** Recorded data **
—————

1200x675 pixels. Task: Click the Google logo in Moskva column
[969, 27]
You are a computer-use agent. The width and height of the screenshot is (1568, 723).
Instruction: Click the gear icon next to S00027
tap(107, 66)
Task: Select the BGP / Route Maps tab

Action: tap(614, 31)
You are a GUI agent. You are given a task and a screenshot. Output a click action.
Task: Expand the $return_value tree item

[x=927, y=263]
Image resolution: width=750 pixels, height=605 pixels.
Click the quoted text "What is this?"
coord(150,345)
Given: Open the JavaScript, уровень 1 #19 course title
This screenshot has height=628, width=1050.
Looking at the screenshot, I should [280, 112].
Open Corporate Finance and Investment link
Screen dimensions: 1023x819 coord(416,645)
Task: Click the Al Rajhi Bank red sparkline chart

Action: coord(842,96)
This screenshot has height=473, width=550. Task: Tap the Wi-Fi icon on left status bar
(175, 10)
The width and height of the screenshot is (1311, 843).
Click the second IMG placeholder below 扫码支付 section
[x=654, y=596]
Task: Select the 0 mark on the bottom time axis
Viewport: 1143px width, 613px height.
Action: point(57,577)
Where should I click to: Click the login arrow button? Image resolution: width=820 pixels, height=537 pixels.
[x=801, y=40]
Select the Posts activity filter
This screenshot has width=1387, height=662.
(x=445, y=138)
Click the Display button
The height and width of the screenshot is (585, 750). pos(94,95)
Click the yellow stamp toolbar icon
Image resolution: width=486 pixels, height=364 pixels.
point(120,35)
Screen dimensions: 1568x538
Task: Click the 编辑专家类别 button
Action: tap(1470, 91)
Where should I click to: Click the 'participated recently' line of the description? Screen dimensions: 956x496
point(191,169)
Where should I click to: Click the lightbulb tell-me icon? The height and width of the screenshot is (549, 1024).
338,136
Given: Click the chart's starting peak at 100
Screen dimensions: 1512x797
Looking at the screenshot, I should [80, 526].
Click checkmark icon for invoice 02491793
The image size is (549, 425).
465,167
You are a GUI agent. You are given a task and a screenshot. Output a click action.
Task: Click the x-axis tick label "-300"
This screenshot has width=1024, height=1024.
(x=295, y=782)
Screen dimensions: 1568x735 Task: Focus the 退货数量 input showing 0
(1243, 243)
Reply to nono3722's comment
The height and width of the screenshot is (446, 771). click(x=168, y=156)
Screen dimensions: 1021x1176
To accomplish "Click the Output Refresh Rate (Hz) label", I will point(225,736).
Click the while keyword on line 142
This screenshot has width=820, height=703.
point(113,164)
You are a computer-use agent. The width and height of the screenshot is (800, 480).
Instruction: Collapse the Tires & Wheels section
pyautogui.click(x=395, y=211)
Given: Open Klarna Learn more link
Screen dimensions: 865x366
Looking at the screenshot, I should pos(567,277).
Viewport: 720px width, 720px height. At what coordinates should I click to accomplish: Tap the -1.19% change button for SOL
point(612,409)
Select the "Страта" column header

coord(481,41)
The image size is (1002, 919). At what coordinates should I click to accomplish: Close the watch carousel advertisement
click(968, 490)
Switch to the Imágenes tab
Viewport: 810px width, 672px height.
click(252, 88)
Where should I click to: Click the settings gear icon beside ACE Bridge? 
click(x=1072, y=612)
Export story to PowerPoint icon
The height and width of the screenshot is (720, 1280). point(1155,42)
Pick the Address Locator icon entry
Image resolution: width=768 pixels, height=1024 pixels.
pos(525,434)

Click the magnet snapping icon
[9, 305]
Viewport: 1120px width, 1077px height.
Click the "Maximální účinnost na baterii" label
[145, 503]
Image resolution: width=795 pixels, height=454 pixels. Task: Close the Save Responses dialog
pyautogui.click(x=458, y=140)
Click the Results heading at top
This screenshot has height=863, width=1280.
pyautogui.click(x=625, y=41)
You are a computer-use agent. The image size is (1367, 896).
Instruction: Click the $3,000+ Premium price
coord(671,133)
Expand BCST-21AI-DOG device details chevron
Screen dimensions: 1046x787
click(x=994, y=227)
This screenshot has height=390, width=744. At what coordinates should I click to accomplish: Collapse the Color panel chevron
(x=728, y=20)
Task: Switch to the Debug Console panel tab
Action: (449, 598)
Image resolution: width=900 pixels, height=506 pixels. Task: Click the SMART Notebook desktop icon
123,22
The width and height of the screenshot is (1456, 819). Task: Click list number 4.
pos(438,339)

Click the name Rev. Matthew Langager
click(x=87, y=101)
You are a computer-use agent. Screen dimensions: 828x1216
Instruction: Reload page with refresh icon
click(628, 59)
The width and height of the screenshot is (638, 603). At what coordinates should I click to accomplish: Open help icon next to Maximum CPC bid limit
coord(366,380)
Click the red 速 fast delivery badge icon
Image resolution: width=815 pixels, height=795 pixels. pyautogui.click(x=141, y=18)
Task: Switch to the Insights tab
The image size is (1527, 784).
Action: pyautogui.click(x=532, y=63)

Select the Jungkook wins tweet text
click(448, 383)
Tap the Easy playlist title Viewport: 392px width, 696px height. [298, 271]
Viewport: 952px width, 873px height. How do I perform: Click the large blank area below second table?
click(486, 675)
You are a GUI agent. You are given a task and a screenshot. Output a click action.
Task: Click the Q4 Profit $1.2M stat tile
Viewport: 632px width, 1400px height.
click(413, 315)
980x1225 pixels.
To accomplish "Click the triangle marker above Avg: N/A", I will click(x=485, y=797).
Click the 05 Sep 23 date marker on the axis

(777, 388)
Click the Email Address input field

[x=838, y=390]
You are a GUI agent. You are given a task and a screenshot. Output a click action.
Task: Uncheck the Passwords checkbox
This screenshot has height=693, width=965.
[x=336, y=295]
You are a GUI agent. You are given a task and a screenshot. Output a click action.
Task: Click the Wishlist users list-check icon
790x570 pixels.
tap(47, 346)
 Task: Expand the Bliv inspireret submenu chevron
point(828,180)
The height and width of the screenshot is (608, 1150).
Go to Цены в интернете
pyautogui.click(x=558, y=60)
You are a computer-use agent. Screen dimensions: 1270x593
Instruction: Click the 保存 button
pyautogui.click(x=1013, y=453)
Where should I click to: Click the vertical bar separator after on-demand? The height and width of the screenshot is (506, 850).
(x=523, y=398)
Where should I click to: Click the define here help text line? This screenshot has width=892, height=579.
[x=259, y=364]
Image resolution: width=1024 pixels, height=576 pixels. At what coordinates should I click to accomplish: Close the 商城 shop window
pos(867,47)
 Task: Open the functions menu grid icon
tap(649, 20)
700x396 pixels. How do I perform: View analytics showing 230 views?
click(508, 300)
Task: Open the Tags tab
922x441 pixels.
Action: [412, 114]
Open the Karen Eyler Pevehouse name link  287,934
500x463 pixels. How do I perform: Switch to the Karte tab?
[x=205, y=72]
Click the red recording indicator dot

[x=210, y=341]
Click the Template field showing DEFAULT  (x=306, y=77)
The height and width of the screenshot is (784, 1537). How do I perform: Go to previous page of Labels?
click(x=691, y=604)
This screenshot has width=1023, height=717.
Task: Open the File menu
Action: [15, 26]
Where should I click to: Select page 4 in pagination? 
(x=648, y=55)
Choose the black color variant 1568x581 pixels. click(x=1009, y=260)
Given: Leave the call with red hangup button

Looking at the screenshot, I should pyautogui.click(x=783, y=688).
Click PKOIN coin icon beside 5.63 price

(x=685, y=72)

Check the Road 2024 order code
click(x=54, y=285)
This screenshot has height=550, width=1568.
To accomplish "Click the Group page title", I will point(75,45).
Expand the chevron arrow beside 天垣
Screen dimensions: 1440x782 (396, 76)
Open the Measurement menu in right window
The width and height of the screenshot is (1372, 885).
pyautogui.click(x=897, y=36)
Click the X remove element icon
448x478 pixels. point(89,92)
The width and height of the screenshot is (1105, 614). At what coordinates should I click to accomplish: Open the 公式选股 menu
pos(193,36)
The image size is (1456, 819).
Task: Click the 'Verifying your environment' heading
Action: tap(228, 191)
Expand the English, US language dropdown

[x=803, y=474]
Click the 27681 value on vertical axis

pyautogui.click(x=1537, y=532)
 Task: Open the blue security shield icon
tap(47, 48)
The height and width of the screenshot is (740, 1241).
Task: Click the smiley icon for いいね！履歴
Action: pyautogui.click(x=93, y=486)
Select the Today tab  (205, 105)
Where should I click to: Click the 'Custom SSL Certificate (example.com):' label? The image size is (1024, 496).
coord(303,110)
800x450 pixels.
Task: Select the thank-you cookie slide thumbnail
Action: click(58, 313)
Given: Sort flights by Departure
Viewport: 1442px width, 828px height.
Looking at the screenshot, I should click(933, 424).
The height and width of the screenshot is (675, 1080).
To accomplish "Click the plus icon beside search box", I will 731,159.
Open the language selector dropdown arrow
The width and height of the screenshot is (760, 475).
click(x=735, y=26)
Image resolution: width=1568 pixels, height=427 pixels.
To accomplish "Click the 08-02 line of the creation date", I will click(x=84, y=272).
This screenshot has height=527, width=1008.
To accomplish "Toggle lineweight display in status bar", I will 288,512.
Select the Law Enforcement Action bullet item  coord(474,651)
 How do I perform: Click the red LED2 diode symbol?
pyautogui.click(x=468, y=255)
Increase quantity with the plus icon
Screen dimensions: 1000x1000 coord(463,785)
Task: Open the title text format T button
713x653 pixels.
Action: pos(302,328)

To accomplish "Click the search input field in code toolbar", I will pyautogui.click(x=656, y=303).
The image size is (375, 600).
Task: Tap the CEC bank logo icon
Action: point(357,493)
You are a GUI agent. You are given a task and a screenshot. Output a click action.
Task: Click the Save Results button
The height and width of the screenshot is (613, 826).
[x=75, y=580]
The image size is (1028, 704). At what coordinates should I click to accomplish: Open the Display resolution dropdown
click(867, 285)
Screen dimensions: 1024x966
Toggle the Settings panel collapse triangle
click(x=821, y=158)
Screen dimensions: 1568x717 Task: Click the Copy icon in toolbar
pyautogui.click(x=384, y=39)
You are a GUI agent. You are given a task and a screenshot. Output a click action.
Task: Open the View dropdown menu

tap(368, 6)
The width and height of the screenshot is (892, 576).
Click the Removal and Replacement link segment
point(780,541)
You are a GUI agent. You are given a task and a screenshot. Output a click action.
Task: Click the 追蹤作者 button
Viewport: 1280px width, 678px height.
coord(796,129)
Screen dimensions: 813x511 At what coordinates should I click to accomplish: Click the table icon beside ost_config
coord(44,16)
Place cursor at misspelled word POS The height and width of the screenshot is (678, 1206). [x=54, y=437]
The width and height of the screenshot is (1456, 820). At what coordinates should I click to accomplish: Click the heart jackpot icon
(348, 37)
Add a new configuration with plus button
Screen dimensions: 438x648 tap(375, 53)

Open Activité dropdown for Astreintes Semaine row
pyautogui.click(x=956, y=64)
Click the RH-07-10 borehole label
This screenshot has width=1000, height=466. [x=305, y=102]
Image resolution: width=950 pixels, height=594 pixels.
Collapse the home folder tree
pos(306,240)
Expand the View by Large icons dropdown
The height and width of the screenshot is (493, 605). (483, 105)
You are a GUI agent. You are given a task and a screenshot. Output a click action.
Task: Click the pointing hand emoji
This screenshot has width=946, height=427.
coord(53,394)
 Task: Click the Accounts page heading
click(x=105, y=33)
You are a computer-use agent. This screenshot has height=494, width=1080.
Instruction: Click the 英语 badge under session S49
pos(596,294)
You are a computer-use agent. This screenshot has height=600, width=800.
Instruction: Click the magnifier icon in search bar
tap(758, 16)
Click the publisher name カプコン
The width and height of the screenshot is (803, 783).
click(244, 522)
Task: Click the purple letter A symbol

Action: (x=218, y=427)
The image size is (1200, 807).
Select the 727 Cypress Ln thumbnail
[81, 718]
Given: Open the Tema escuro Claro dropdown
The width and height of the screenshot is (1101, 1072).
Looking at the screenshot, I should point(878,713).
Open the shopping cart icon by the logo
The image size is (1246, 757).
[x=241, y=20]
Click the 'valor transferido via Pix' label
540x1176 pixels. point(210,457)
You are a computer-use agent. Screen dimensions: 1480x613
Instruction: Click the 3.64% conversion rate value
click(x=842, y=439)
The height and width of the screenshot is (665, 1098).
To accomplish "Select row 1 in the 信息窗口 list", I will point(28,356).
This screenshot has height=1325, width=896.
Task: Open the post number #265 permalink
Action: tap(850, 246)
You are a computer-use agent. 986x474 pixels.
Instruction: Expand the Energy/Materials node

—————

** Task description **
The answer must hold only the lines from the first line of the data through the line bearing "Task: Select the 0", returned exactly.

** Exercise output **
1200x675 pixels. Task: Click the Google logo in Moskva column
[969, 27]
You are a computer-use agent. The width and height of the screenshot is (1568, 723).
Instruction: Click the gear icon next to S00027
tap(107, 66)
Task: Select the BGP / Route Maps tab

Action: tap(614, 31)
You are a GUI agent. You are given a task and a screenshot. Output a click action.
Task: Expand the $return_value tree item

[x=927, y=263]
Image resolution: width=750 pixels, height=605 pixels.
Click the quoted text "What is this?"
coord(150,345)
Given: Open the JavaScript, уровень 1 #19 course title
This screenshot has height=628, width=1050.
Looking at the screenshot, I should [280, 112].
Open Corporate Finance and Investment link
Screen dimensions: 1023x819 coord(416,645)
Task: Click the Al Rajhi Bank red sparkline chart

Action: coord(842,96)
This screenshot has height=473, width=550. Task: Tap the Wi-Fi icon on left status bar
(175, 10)
The width and height of the screenshot is (1311, 843).
Click the second IMG placeholder below 扫码支付 section
[x=654, y=596]
Task: Select the 0 mark on the bottom time axis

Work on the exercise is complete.